Hangi meselede olursa olsun fırsatçılık iyi değil.
İşler tabiî/fıtrî seyrinde devam ederse netice alınabilir. Aksi
halde maksadın aksiyle tokat yemek mümkün olur.
Türkiye şimdiye kadar görülmemiş sayıda mülteci akınına uğradı. Suriye’de başlayan kavga, kargaşa ve savaşı idarecilerimizin iyi tahlil edemediği her halde hatırlatmaya gerek yoktur. Önce on binler, sonra yüzbinler ve nihayetinde birkaç milyon insan Suriye’den kaçarak ülkemize geldi. İnsaniyet ve İslâmiyet ortak paydası sebebiyle ‘hoş geldiler, safalar getirdiler’ demek durumundayız. Bununla birlikte bu nüfus hareketinin Türkiye’ye yeni yükler, yeni sorumluluklar ve yeni problemler getirdiğini de görmek gerekir.
Maksadımız birilerini itham etmek değil. Elbette sosyal hadiseleri tahmin ve tahlil etmek kolay olmaz. Ancak Suriye meselesi başladığında hadiseyi “200 bin civarında bir mülteci ve 3 aylık bir mesele” olarak görmek çok büyük bir hata değil mi?

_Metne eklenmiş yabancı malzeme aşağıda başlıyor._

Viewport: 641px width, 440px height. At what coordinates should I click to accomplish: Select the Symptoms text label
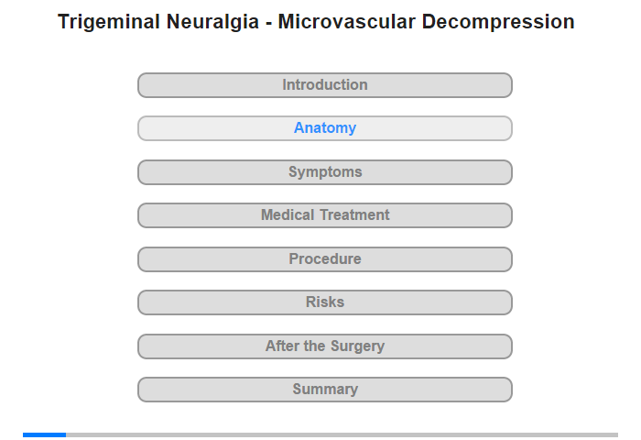[x=325, y=172]
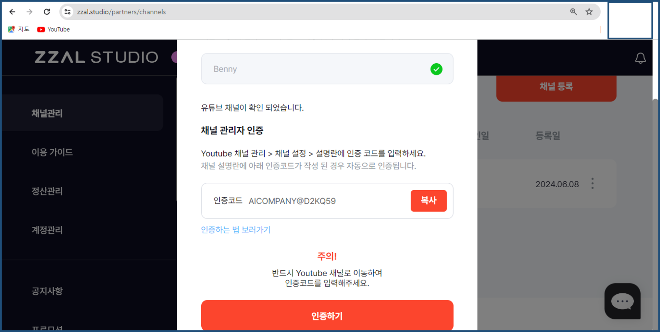Screen dimensions: 660x332
Task: Click the page zoom magnifier icon
Action: click(x=573, y=11)
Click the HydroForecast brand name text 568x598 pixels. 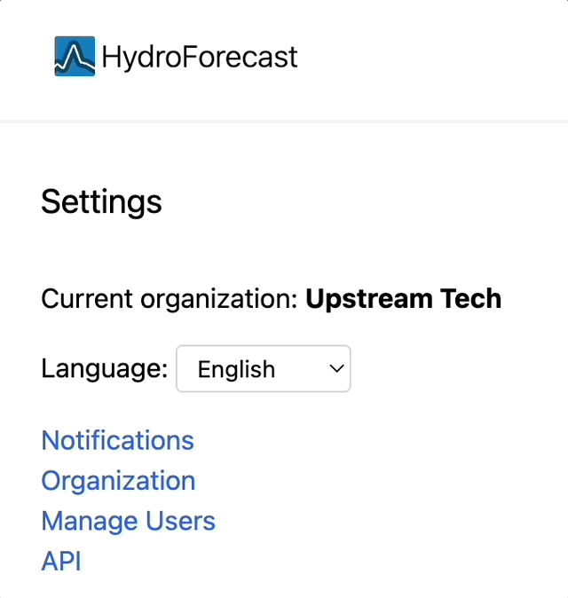(200, 57)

Peki, ne yapılmalı? “Hata ettik” deyip dizimizi dövmek meseleyi çözmez. O halde karşı karşıya olduğumuz problemleri tam olarak görüp birlikte çare aramak durumundayız. “200 bin mülteci ve 3 aylık mesele” olarak tahmin edilen hadise 3 milyon mülteci ve 5 yılı aşan bir yara olarak karşımızda duruyor. Bazı meseleler de vardır ki onlar para ile çözülmez. Mülteci çocuklarının eğitimi konusu bunlardan biridir. Mültecilere istedikleri kadar para ve iş imkânı sağlansa, ama çocuklarının eğitimi ihmal edilse uzun dönemde bu ihmalin faturasını hep birlikte ödemek durumunda kalırız.
Kayseri’de yapılan bir araştırmaya göre okula gitmesi icap ettiği halde bu imkânı bulamayan ve eğitim almayan Suriyeli çocukların nispeti yüzde 67 civarındaymış. Yani 100 öğrenciden 67’si okulda olması gerektiği halde sokakta vakit geçiriyormuş.